WHAT THE EXERCISE ASKS: Starting at the line that contains "Task: Click the horizontal" and going to the end of the data, write out every line again and shift each coordinate in the answers up by 94.

Items listed in a dataset:
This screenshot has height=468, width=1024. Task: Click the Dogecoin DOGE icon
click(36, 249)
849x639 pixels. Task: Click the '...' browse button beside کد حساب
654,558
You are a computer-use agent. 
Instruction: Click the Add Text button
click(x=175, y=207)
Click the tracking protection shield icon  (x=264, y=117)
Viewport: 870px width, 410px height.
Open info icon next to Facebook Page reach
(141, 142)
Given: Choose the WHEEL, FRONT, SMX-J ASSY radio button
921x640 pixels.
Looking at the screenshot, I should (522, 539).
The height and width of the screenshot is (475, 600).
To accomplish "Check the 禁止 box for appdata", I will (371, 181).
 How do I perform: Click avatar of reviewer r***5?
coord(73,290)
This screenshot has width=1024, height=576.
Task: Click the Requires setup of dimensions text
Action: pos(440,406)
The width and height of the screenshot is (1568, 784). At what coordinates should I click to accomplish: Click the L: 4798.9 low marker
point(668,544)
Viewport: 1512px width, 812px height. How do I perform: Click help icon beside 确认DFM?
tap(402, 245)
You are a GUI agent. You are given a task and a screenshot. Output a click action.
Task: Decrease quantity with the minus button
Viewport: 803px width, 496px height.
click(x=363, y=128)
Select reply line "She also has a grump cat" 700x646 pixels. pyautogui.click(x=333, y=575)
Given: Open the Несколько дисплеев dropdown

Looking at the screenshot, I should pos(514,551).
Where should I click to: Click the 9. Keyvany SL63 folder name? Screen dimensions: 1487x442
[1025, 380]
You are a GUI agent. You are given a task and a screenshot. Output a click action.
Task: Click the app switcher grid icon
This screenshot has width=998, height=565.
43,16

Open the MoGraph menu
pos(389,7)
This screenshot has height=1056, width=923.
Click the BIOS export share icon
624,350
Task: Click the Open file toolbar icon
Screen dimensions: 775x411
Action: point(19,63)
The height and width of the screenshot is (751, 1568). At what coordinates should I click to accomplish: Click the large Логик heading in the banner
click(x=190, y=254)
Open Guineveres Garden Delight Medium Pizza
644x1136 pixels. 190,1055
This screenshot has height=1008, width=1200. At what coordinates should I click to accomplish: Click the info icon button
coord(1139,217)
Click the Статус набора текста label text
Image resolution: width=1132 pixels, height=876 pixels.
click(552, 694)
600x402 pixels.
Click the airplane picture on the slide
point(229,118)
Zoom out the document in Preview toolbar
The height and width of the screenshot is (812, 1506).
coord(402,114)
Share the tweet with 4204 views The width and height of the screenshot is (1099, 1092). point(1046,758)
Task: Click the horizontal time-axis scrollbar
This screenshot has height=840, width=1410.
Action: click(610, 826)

OUTPUT FOR THIS EXERCISE:
Task: Click the horizontal time-axis scrollbar
This screenshot has height=840, width=1410.
Action: click(704, 920)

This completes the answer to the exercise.